Dizzying as the downdraft has been, you can’t say you weren’t warned.

It’s axiomatic in markets: you never see it coming. But this selloff is an argument that sometimes you do. People have been saying for months that inflation would surge, forcing the Federal Reserve into action. Wall Street veterans like Charlie Munger spent 18 months lambasting the Robinhood crowd for its infatuation with speculative flotsam. Warnings the market would bend under its trillion-dollar tech monopolies have never been hard to find.

While the timing was often wrong, it’s hard to say those views aren’t playing out now, with the S&P 500 falling for five straight weeks, its longest retreat in a decade. The index has slumped 14% from a record on the year’s first trading day, wiping about $6 trillion from its value.

“The normal signs of excess have been out there for a while, whether it be in valuation, whether it be in all the speculative overshooting of some of these stock that have great stories but not a real solid business underneath them,” said Michael Ball, managing director of Denver-based Weatherstone Capital Management. What starts as a trickle “turns into a bigger outfall as everybody starts to say ‘I need to take off risk’ and nobody wants to take the other side.”

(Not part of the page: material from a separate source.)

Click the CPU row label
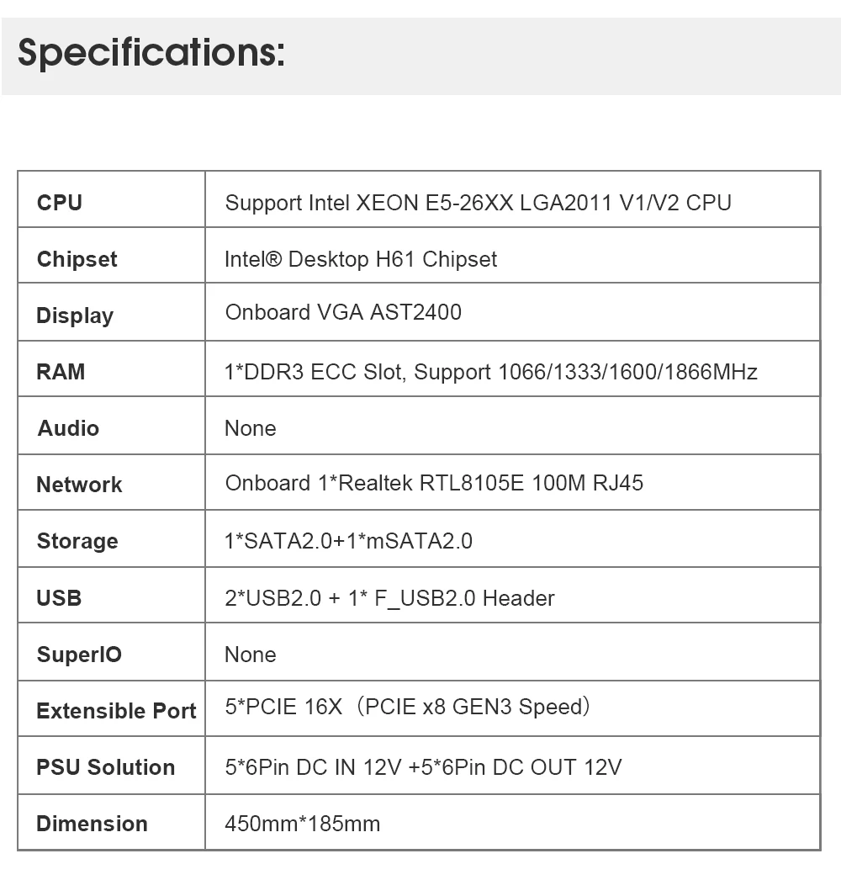 60,203
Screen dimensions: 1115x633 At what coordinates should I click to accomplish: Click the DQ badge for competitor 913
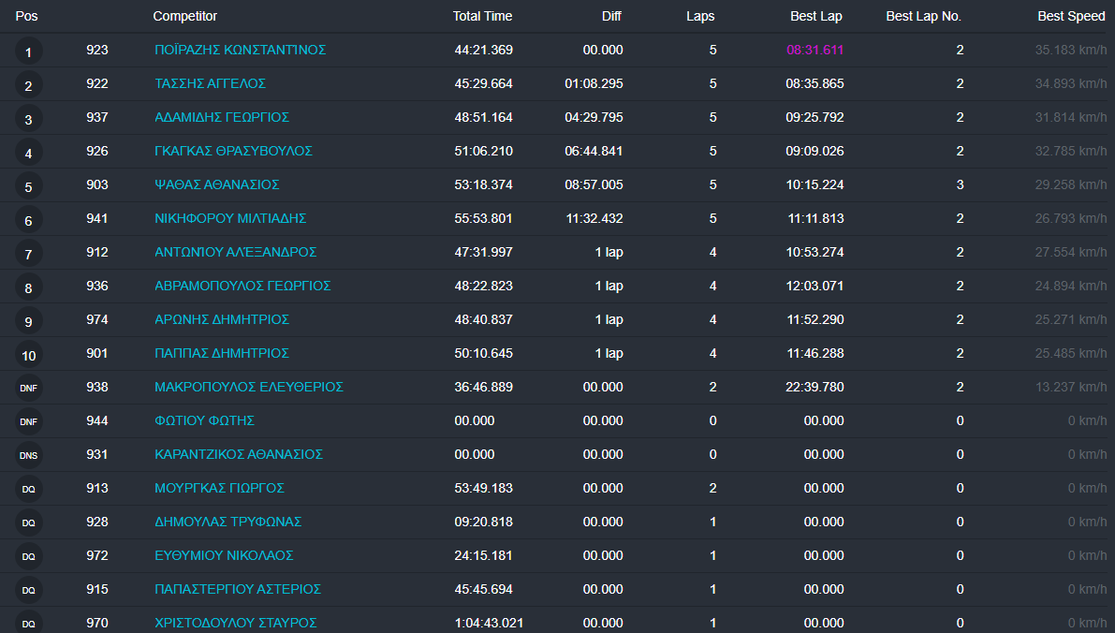[x=28, y=489]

Equity selloff spread from risky corners of the market to quality stocks
Saying the market is acting in a predictable way sounds crazy after the week that just ended. Hawkish pronouncements by the Fed on Wednesday were occasion for a 3.4% surge in the Nasdaq 100, before the whole gain was unwound a day later. Treasury yields buckled and jumped, making Thursday only the fourth time in 20 years that the main stock and bond ETFs both lost 2% at the same time.

Through a broader lens, the results look a little less disorderly. For the Nasdaq 100, which traded at almost 6 times sales as recently as November, the bull market is over, its five-month loss exceeding 23%. More speculative companies as proxied by funds like Ark Innovation ETF (ticker ARKK) are nursing losses of twice that. Faddy groups like special purpose acquisition companies have suffered similar dents, while losses in the older-school industries repped by the Dow Jones Industrial Average are lower by a relatively tame 10%.

“In a lot of ways, it’s following a typical playbook,” said Jerry Braakman, chief investment officer and president of First American Trust in Santa Ana, California. “Market leadership is the losing leadership. That’s when the panic sets in.”

Of course, just because it makes sense doesn’t mean everyone was ready for it. Dip-buyers were in evidence through the start of this month, with bounces like Wednesday’s giving bulls hopes. Until April, investors had kept funneling money into equity funds, sticking to their dip-buying strategy.

“Investors tend to say, ‘this time is different,’” said Sam Stovall, chief investment strategist at CFRA. “Investors get tired and say, ‘I’m not going to fight the tape, because even with higher multiples, the market just wants to keep going up.’”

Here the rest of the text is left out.